The primary reason the UDC administration was able to become larded with cronyism in the first place was that the university lacked an appropriate system of checks and balances to prevent it. That is why the role of D.C. Auditor Otis H. Troupe is so important. It was in part a fiscal check by Troupe that brought to light Green's misspending of thousands of dollars in university funds. Appointed by the City Council chairman, Troupe is not under the mayor's thumb and provides an important check on the mayor's power from within the government.
A similar procedure needs to be instituted at UDC. One obvious mechanism could be to rewrite UDC's charter so that both the City Council and the mayor would have to concur on the selection and appointment of members of the UDC Board of Trustees -- and even its new president.
Yet as important as those steps are, they will have little impact on UDC unless a basic philosophical rift is healed. UDC was formed in 1977 with the merging of staid old D.C. Teachers College, the Washington Technical Institute and the progressive liberal arts institution, Federal City College. The merging of this unlikely triumvirate has left a legacy of deep division. Eight years later, faculty members still identify themselves as "FCC," "WTI" or "DCTC." The result is faculty infighting and turf battles in which one unit often is pitted against another.

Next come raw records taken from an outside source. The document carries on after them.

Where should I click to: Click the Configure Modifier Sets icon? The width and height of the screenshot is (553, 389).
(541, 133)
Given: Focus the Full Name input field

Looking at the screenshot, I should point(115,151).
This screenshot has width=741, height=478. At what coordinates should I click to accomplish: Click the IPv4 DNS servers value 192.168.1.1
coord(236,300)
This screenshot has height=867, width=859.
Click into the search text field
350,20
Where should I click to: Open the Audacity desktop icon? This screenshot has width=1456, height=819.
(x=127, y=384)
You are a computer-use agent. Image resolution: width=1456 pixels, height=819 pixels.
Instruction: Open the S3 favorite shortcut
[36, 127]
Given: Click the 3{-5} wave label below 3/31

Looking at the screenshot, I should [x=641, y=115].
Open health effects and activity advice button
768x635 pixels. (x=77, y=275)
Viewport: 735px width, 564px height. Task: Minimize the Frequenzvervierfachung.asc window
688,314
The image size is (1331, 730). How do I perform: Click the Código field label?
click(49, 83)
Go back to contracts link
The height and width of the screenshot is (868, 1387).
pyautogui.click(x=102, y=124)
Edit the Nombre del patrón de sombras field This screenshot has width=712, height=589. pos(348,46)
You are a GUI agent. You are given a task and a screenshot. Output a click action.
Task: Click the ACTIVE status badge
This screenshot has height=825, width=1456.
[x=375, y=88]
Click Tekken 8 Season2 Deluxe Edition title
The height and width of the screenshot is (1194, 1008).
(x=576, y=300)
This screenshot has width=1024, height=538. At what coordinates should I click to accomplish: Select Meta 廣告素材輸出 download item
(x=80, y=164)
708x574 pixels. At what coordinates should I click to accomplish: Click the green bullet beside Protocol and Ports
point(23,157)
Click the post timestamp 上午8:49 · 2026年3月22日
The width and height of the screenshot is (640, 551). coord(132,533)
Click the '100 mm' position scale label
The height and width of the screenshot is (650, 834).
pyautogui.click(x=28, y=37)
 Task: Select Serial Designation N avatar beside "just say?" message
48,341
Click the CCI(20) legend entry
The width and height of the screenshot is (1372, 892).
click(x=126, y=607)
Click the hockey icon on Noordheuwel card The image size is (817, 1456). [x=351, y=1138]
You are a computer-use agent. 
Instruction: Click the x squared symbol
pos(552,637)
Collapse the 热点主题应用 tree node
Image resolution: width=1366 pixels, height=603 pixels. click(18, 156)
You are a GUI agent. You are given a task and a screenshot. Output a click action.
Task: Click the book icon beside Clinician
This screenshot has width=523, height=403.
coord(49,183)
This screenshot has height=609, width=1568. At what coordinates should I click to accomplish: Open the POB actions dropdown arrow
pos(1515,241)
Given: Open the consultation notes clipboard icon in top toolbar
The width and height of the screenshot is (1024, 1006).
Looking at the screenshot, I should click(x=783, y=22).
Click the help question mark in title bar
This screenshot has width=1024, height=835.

Underlying that discord is divisive conflict over UDC's mission. Some council members think the university should just be a vocational institution for poor kids and don't feel students from east of the Anacostia River need an opportunity for higher education. Some faculty members, on the other hand, despise the fact that UDC is an open admissions university. "It is a class clash that is a 1985 version of the W.E.B. DuBois -- Booker T. Washington argument over technical training versus liberal arts education for the poor," said one UDC administrator.
"We have to create some kind of new thrust where the faculty forgets the university where they used to work and looks at where we are going in terms of UDC," said a faculty member. If UDC is to ever thrive as one of Washington's premier educational institutions, faculty members, administrators, City Council members and the mayor must all reach agreement on the university's mission and rededicate themselves to fulfilling its goals.
Whatever the origin of UDC's problems, for many young people in this city UDC represents the only hope for a brighter future. A knight in shining armor alone cannot help them, but a solid educational institution, unencumbered by politics, could improve their lives.